The board and management proposed to sell shares worth 200 million Br on Saturday, November 24, 2012, in order to make up for last year.
Despite higher expenses affecting its profit, Zemen's income from interest have grown by 69.59pc, reaching 102.83 million Br whereas non-interest income, accounting for more than 60pc of Zemen's income, increased by only 4.3pc and reached 163.79 millionBr.
On the other hand, income from foreign exchange declined by 12.5pc for Zemen. However, this is a very good performance, according to Abdulmena, since last year's income from foreign exchange was exaggerated due to the devaluation of the Birr. When compared to foreign exchange income from two years ago, it has gone up by 32.58pc.

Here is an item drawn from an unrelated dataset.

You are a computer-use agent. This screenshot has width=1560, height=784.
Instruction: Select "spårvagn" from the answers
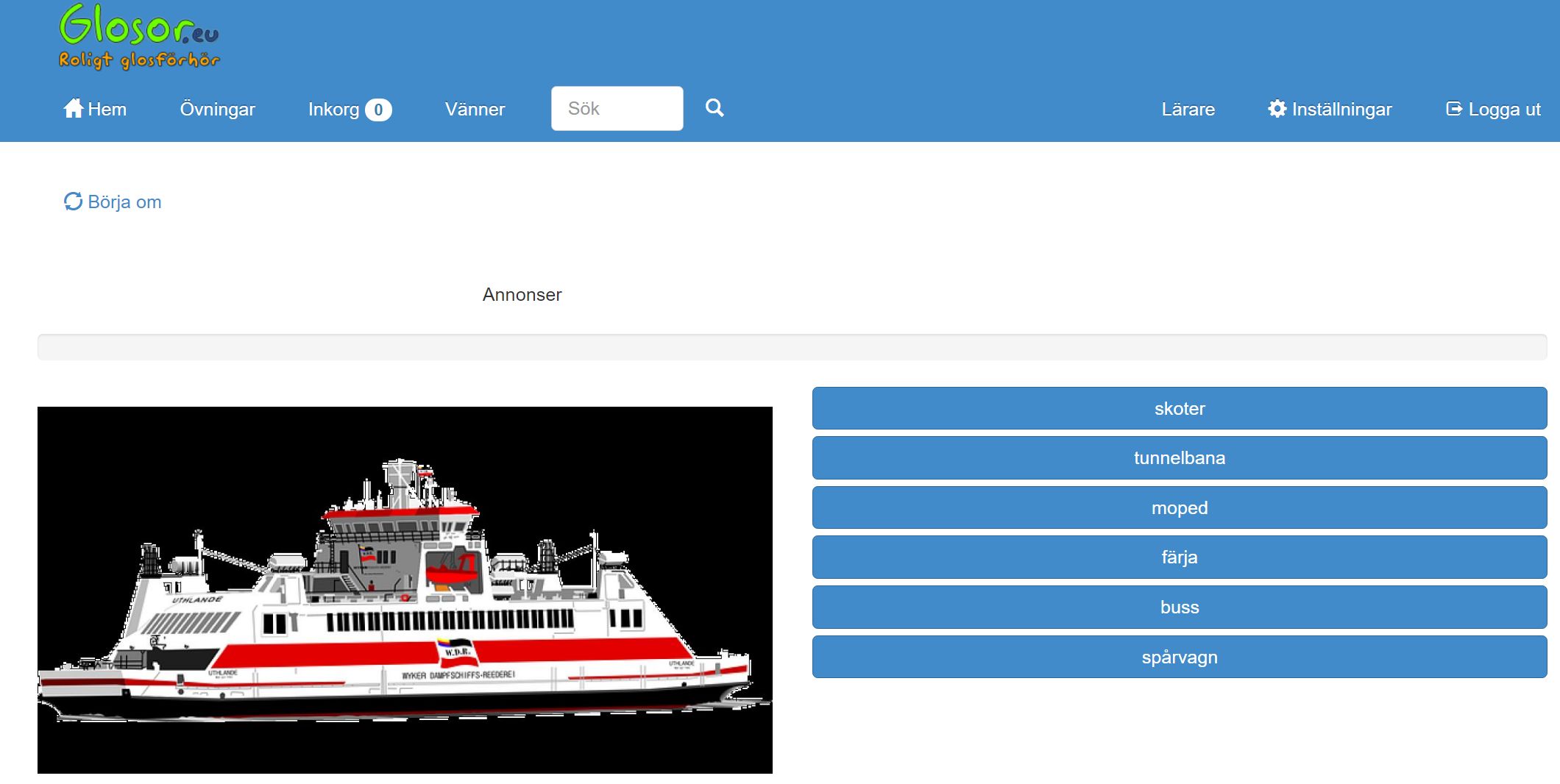pos(1179,657)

Zemen has proved to be a top performer in terms of foreign exchange income, says Abdulmena.
"The Bank should capitalise on this area of strength and achieve better returns," he recommends.
The management of Zemen attributes such performance to the kind of clients it has.
"We have a lot of exporters as clients, and these exporters usually trade in items that are always in season like flowers," Tsegaye told Fortune.
Zemen has shown improvement both in deposit mobilisation and loan disbursement. The Bank mobilised 1.793 billion Br in deposits, increasing last year's performance by 54pc. Almost 78c of this is time and saving deposit, which cannot be withdrawn for a certain term, and hence get a higher interest income.
"Zemen is hugely reliant on time deposit which costs it higher than other banks," Abdulmena stated.
Most private banks keep time and saving deposit under 70pc of total deposit collected, which is an action Zemen should follow, according to him.
Loan disbursements for Zemen increased by 56.93pc, reaching 994.56 millionBr.The loan to deposits ratio improved slightly this year for the Bank
Loan to deposit ratio for Zemen currently stands at 55.47pc. This is lower than other banks of similar size and also the industry average. The recommended level of loan to deposit ratio is 70pc.
"Zemen should look for ways to improve this ratio," Abdulmena recommended.
Although the National Bank ofEthiopia's (NBE) directive, which requires private banks to invest in five-year NBE bonds, has affected its liquidity, Zemen is still a strong performer in this aspect, according to Abdulmena. Zemen has invested 390.68 million Br in bonds, which accounts for 21.79pc of deposits and 16.32pc of assets.
These declines have also affected other banks as a result of the NBE directive.
Cash to deposit ratio for the Bank has decreased to 46pc from 60.82pc and cash and liabilities ratio decreased to 34.46pc from 43.8pc.
The Bank is currently offering Earnings per Share (EPS) of 58pc of par value, an amount it has also offered last year. Along with capitalisation, the Bank should also work on a similar growth in profits after tax, in order to prevent the decrease of shareholders' returns, Abdulmena advices.
"The management of the Bank should seriously think about developing a strategy of at least maintaining the current level of returns" Abdulmena told Fortune.